Larson, meanwhile, has been outspoken regarding the need for more diversity on screen and the film industry’s bias for the tastes of white male critics. The reviews that have come out after this week’s press screenings have done little to contradict Larson’s point. Critics have found Vers to be too politically correct, too proud, too good at fighting, too single, too perfect.
Larson’s Vers didn’t seem too perfect to me, though. She seemed like a tough amnesiac who used a robust sense of humor to distract from the fact that she had no idea who she was. Generally speaking, comic book heroes arrive on the page with some crucial piece of their story missing. This does make them a bit flat, at times (I dare you to tell me that the butterball Captain America and cornfed Superman have more dimension than Vers). But our superhero is trying to find herself.
In this movie, it was particularly wonderful to see Larson’s character latch onto the gaps in her story and use them for fuel. Like many of the characters Larson has played before—her roles in Short Term 12, The Glass Castle, and Room come to mind—Vers has a patchy past. She has been lied to and manipulated, and she must use her trauma to spur her courage. She must fight back. More specifically, she must use her orange fire-hands to beat up Jude Law.

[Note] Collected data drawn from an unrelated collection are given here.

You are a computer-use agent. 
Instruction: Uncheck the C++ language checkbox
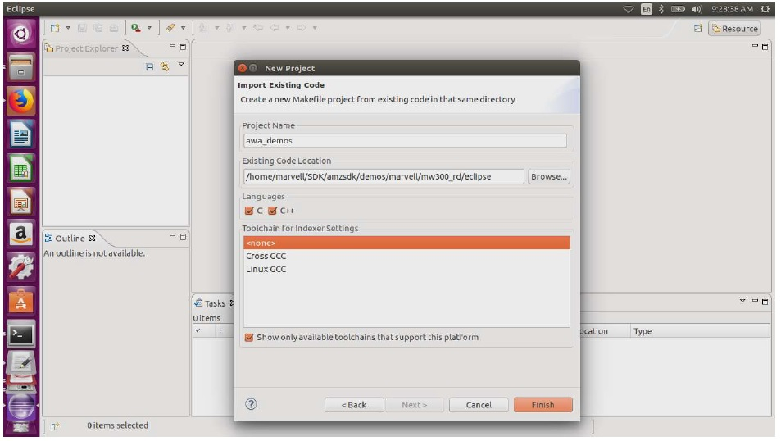pyautogui.click(x=273, y=211)
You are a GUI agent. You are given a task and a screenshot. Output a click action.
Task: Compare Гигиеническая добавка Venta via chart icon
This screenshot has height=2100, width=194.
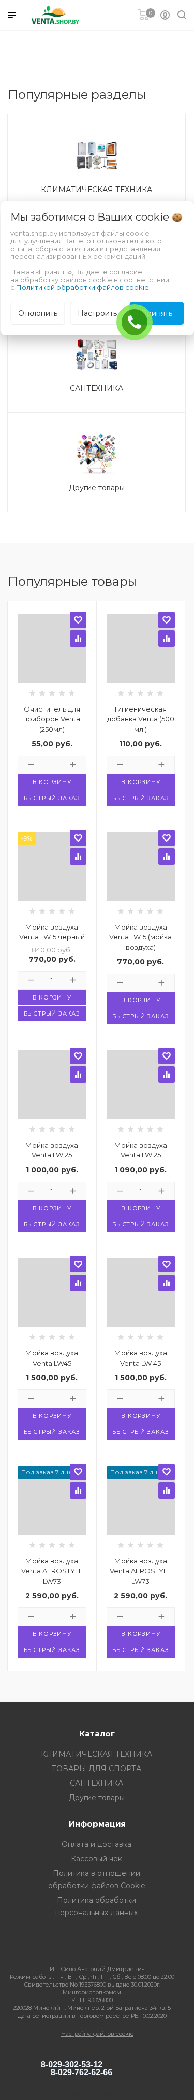point(166,638)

Some important characters come to the fore only in the last half of the film: There’s a charismatic tabby named Goose, Danvers’s erstwhile best friend and copilot, Maria, and the leader of the Skrulls, Talos, played delightfully by Ben Mendelsohn. As for the big twist, let’s just say that it involves some real big anti-imperialist and anti-war values, which are superficially integral to most superhero franchises but are explored here with refreshing depth.